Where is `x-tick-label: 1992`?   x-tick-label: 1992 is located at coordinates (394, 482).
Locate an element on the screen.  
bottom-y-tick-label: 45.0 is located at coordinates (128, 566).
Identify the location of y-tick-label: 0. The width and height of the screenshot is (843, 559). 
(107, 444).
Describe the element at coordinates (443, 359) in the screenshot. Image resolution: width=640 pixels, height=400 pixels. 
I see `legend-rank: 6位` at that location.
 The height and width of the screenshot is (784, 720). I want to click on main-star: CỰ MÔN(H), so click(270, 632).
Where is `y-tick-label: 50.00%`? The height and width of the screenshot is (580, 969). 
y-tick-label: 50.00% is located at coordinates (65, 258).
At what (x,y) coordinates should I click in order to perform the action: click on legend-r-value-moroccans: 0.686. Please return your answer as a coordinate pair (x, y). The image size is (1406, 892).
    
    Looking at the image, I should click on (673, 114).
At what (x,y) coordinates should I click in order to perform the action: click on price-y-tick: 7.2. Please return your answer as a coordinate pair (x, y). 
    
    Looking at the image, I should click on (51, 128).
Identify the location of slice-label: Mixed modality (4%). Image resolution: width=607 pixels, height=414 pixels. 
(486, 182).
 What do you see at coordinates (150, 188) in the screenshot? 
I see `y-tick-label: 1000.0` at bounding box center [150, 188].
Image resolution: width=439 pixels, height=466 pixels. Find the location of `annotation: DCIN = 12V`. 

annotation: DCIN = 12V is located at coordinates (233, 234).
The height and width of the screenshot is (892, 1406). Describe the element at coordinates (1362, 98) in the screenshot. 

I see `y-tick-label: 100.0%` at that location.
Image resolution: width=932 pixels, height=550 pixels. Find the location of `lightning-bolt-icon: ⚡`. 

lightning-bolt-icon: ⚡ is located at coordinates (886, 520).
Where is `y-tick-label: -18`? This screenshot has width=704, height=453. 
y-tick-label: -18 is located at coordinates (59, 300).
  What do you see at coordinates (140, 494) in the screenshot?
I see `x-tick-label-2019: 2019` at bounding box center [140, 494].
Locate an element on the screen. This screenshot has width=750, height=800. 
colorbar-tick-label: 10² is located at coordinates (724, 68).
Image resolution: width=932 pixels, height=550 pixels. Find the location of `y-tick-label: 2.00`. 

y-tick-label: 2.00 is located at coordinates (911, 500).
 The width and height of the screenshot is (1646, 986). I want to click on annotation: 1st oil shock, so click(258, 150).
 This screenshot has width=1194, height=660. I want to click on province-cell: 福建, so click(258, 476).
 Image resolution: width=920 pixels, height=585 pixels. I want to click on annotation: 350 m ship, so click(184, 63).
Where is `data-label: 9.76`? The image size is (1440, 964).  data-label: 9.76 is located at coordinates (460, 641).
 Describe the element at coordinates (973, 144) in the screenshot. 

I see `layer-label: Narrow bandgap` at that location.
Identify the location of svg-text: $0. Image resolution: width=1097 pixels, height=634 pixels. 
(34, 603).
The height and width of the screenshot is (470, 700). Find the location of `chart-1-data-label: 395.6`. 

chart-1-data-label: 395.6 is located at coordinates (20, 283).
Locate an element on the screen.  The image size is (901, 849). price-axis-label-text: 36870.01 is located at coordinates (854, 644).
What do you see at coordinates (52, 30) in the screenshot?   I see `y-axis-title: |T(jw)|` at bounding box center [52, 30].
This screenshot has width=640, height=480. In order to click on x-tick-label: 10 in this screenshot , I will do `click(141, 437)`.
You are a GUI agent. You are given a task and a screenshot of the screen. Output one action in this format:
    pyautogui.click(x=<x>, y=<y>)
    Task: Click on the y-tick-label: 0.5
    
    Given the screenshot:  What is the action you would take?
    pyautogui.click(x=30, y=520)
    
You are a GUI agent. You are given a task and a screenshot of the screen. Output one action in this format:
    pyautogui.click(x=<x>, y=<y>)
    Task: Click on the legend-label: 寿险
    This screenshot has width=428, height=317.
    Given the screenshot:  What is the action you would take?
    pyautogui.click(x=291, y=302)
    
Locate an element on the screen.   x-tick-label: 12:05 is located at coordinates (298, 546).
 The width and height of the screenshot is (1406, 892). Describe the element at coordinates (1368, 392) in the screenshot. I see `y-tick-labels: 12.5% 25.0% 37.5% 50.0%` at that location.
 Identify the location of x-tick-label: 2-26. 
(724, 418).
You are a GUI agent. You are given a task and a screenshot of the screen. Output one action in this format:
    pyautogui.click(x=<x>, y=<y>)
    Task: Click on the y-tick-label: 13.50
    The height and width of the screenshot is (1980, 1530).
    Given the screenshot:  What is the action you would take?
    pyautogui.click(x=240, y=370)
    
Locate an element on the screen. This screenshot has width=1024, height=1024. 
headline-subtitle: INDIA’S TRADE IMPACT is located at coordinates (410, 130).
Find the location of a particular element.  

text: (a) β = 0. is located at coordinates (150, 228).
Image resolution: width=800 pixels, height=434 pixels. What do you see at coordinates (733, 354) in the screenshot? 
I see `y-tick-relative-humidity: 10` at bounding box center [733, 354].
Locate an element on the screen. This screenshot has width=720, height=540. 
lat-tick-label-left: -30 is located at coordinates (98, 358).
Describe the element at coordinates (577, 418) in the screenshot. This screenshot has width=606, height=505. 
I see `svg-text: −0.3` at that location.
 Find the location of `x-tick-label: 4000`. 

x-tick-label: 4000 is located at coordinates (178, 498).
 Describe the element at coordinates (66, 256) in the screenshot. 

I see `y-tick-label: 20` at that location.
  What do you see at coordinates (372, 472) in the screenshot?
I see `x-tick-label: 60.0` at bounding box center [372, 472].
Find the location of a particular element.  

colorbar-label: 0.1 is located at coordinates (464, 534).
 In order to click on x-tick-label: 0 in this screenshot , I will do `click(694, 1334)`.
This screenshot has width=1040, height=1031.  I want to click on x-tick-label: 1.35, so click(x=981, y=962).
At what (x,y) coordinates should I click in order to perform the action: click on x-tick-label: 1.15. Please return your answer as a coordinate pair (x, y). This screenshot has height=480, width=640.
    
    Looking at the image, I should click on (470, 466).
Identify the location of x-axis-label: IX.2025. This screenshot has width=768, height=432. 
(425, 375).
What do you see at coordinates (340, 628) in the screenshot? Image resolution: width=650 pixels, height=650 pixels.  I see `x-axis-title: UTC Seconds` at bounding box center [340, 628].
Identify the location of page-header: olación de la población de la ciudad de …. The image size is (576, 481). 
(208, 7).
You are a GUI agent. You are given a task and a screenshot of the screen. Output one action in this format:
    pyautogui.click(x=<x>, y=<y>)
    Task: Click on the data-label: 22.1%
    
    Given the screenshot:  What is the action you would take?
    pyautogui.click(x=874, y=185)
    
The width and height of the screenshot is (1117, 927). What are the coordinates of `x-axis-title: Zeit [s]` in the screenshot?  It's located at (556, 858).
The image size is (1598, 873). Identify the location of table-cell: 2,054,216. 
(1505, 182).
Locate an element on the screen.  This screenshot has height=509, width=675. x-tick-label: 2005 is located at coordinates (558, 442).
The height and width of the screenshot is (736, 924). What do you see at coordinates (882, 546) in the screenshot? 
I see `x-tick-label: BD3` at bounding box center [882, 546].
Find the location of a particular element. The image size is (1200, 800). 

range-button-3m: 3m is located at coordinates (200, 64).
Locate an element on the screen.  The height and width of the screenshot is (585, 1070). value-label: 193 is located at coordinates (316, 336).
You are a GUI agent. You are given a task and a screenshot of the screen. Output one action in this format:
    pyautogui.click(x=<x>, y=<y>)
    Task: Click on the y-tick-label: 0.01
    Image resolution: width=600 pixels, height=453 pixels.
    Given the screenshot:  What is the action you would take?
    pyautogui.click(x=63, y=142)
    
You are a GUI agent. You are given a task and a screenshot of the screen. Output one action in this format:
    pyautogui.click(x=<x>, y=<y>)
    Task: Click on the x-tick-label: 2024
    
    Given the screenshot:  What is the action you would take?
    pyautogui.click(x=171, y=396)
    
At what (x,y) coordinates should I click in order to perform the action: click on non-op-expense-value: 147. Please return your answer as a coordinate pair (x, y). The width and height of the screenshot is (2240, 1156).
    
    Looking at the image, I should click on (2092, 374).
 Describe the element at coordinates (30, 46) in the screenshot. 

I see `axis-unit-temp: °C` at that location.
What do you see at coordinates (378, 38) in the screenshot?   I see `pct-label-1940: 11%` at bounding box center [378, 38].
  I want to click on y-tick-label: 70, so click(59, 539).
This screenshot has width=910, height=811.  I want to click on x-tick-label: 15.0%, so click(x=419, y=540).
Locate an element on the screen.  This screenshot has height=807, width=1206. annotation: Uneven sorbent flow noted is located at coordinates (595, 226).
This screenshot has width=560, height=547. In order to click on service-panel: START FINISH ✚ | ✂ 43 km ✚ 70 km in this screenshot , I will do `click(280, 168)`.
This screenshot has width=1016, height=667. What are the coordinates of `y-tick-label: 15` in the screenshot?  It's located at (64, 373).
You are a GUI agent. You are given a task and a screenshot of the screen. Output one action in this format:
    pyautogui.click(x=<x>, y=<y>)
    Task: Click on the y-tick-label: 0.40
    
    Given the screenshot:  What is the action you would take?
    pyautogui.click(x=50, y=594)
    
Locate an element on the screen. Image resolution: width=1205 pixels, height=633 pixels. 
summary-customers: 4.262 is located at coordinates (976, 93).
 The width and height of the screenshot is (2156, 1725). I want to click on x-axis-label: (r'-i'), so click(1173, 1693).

Required action - Convert the records, from the start of the records through the line that contains "Looking at the image, I should click on (673, 114).", into a Markdown table with the columns Nr and Text. Number each line in Nr and omit blank lines.

Response to this exercise -
| Nr | Text |
|---|---|
| 1 | Where is `x-tick-label: 1992`?   x-tick-label: 1992 is located at coordinates (394, 482). |
| 2 | Locate an element on the screen.   |
| 3 | bottom-y-tick-label: 45.0 is located at coordinates (128, 566). |
| 4 | Identify the location of y-tick-label: 0. The width and height of the screenshot is (843, 559).  |
| 5 | (107, 444). |
| 6 | Describe the element at coordinates (443, 359) in the screenshot. Image resolution: width=640 pixels, height=400 pixels.  |
| 7 | I see `legend-rank: 6位` at that location. |
| 8 |  The height and width of the screenshot is (784, 720). I want to click on main-star: CỰ MÔN(H), so click(270, 632). |
| 9 | Where is `y-tick-label: 50.00%`? The height and width of the screenshot is (580, 969).  |
| 10 | y-tick-label: 50.00% is located at coordinates (65, 258). |
| 11 | At what (x,y) coordinates should I click in order to perform the action: click on legend-r-value-moroccans: 0.686. Please return your answer as a coordinate pair (x, y). The image size is (1406, 892). |
| 12 |     Looking at the image, I should click on (673, 114). |